→ Provided data
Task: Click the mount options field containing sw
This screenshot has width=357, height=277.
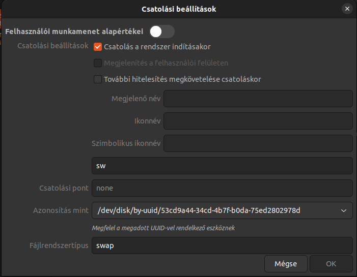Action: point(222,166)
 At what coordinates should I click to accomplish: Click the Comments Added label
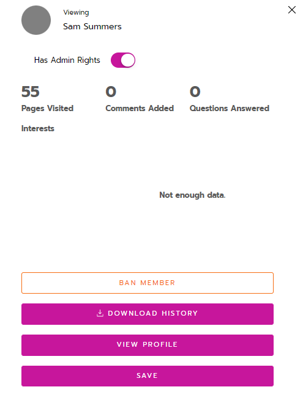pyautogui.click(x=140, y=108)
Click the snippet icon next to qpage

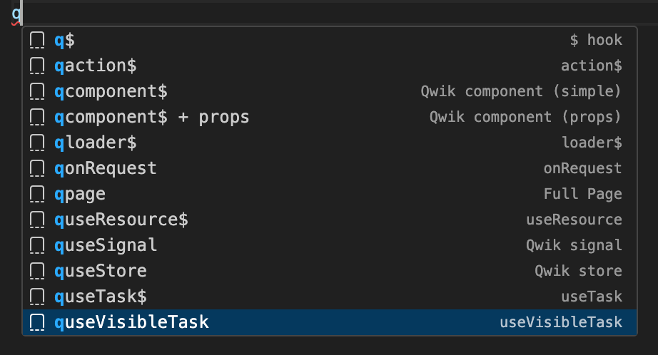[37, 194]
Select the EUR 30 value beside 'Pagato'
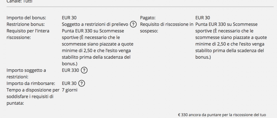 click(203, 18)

→ What the exercise asks
Write out exactly the lines beginning with the line that holds "At what coordinates" and ending with the final line of the data, both ends included, without the pictures.

→ Answer
 At what coordinates should I click to accomplish: Click the Comments Added label
pyautogui.click(x=140, y=108)
Click the snippet icon next to qpage

[37, 194]
Select the EUR 30 value beside 'Pagato'
 click(203, 18)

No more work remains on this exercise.